Printable CopyGOLDEN DRAGON
Bakehouse Theatre Company
Bakehouse Theatre
Until 22 Jul 2017

Review by Paige Mulholland

The most important thing to say about “The Golden Dragon” is that it is a very weird show. Although the “worlds collide in a small Asian restaurant” plot summary may make it sound like something akin to “Love Actually” but with more spring rolls, the many intertwining narratives in this show are less “boy meets girl” and more “boy sees entire family living in the hole left by his decayed tooth”. However, if you have a taste for weird (and tooth decay doesn’t gross you out too much), it’s also a twist-filled, twisted story that will keep you interested (and confused) until the end.

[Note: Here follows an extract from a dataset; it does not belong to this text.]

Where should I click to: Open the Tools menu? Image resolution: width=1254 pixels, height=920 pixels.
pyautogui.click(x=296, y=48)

The show begins in the cramped, sweaty kitchen of The Golden Dragon, a Chinese-Thai-Vietnamese restaurant in a busy city. A young immigrant boy from China is suffering from an unbearable toothache, but, lacking official immigration papers or identification, is powerless to do anything about it. Throughout the show, his story intersects with the stories of those who visit the restaurant – a young, pregnant girl, her partner, her grandfather, the owner of the grocery next door, a pair of flight attendants, and, for reasons unknown until the end of the play, a cricket and an ant fighting to survive the harsh winter.

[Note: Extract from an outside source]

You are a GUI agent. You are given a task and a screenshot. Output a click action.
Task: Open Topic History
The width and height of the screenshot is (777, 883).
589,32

Peppered with alienating Brechtian techniques (think reading stage directions aloud and actors playing characters with opposite genders, ages and physical structures), the show is stylistically unusual, but that’s nothing compared to the weird and wild plot. As the show progresses, the audience moves from reluctantly laughing as the actors dictate their own short pause for the fourteenth time to eerie silence as they witness harsh realities like sex trafficking, brutal violence, and families torn apart.

While white actors playing Asian roles makes sense – given that women are playing men and young actors are playing older characters and vice versa – it does seem remiss that white actors play both the white roles and the Asian roles. As is often the case, a more racially-diverse cast would not have gone astray in “The Golden Dragon”.

Racial elements aside, the cast is hardworking, well-rehearsed and support each other impeccably through a complicated and challenging role. Juggling dense dialogue, constantly switching characters and an unusual dramatic style is no easy feat, but actors Brendan Cooney, Mark Healy, Clare Mansfield, Jo Pugh and Robbie Greenwell do so proficiently and generously – a true ensemble performance.

The set and costumes are simple and adaptable, easily accommodating the constantly changing settings and characters. The fact that, in the kitchen of the restaurant, food is being cooked live on stage is a nice touch – nothing gives Asian takeaway vibes quite like the smell of sesame oil. While this realistic touch seems at odds with many of the other stylistic choices in the play, all of which were designed to prevent the audience from suspending their disbelief, it also smells delicious, so who are we to fault it?

You’ll be confused by many things in “The Golden Dragon”. The plot, the style, even a few of the directorial choices. However, who’s to say a little confusion is a bad thing?